WASHINGTON -- In the Mercury days, John Glenn was known as the serious one among America's first seven astronauts.
As he prepares to return to space for the first time since 1962, the former senator from Ohio is smiling, loose, relaxed, even able to tell old-guy-in-space jokes.
"I think they're funny," Glenn said Wednesday.
He said he likes the one about Glenn's mission being the first flight on which an astronaut will be allowed to preboard. He laughed heartily at the gag that his will be the first flight in which the Tang is mixed with Metamusil.
And then there was the cartoon showing him on a space walk, aided by a nursing-home walker.

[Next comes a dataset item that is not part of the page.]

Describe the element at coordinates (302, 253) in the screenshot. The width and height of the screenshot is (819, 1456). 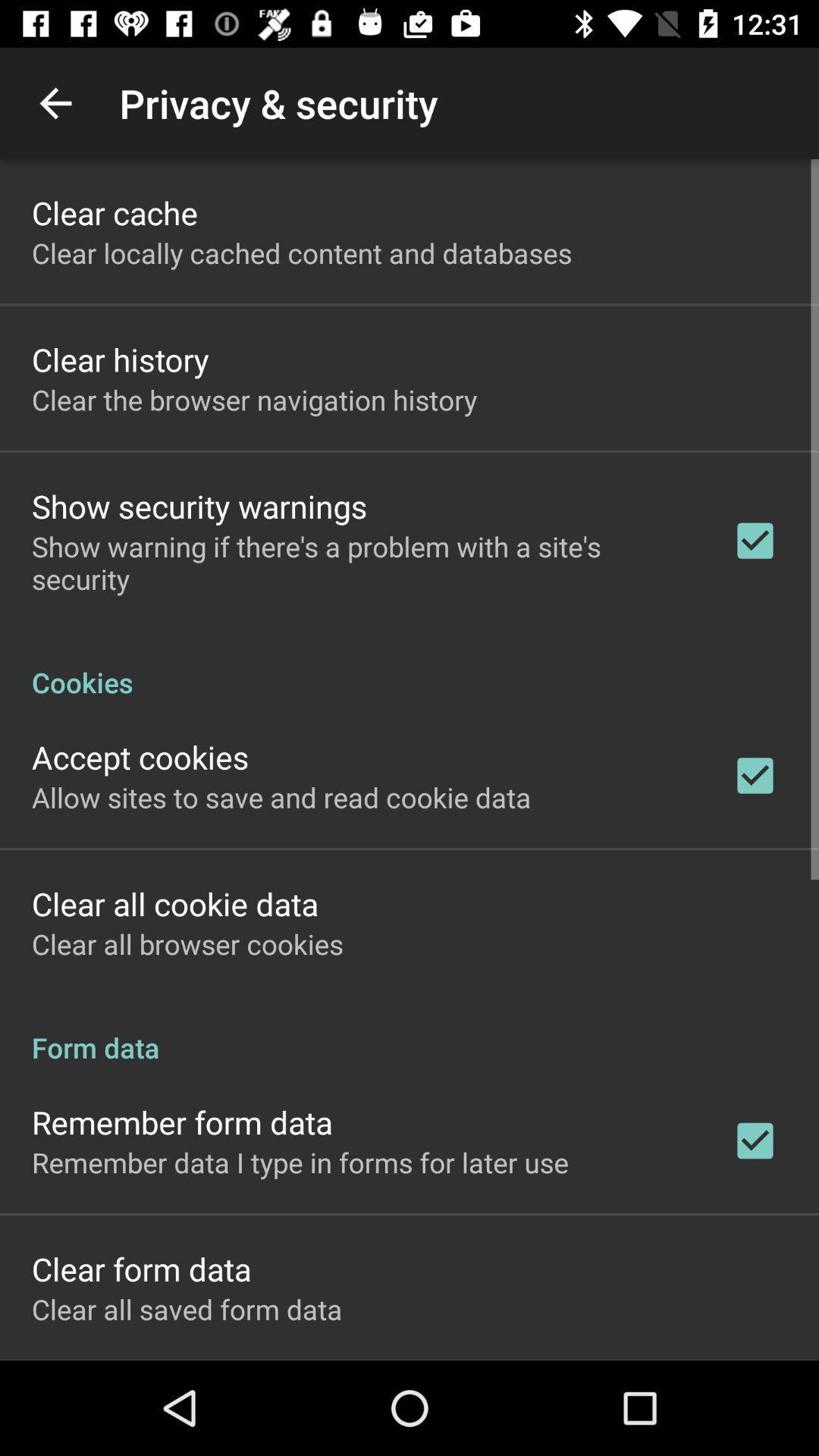
I see `the app above the clear history app` at that location.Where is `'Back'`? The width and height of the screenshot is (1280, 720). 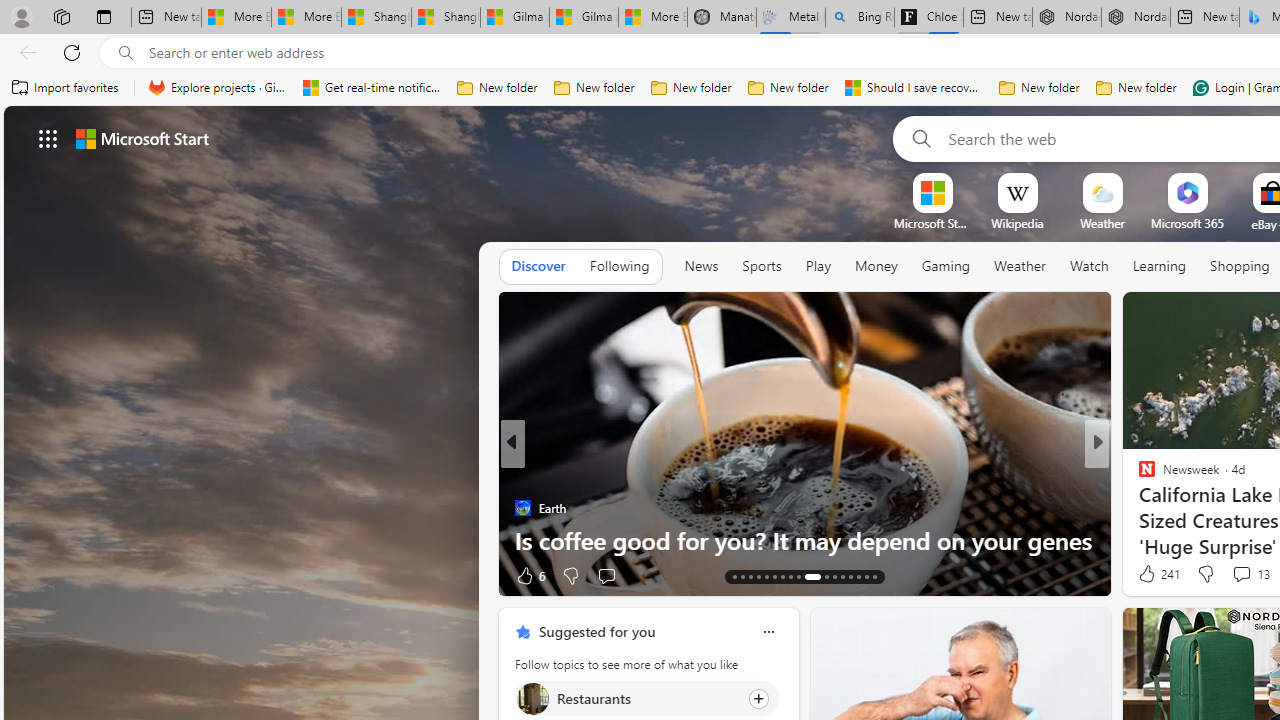 'Back' is located at coordinates (24, 51).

Indeed, almost every hour of Glenn's nine days in space already has been accounted for. It won't all be glamorous.
A drug will be injected into his arm in a test to examine the breakdown of muscle mass that happens to the elderly on Earth and to everybody in space.
He'll have brain-wave monitors hooked up to his head, eye-movement sensors affixed to his face, a respiration monitor and other wires, gizmos and gadgets.
"Four nights out of nine I'll have to get that whole rig on and try to sleep," Glenn said. "I'll be fully instrumented."
One of Glenn's tasks as junior member of the team will be bar-coding samples of the astronauts' blood and urine -- using a laptop computer for the first time -- then running the blood samples through the onboard centrifuge and storing the urine bags in the shuttle's freezer.
Is that the way Glenn imagined his days in space would be? He grins and shakes his head "no" but says nothing.
Glenn would rather talk about the mission's underlying science.
"I hope we get good enough data out of this, if we do it right -- if I do it right -- that NASA will see the value of doing this in the future," he said. "I'm really excited about the research."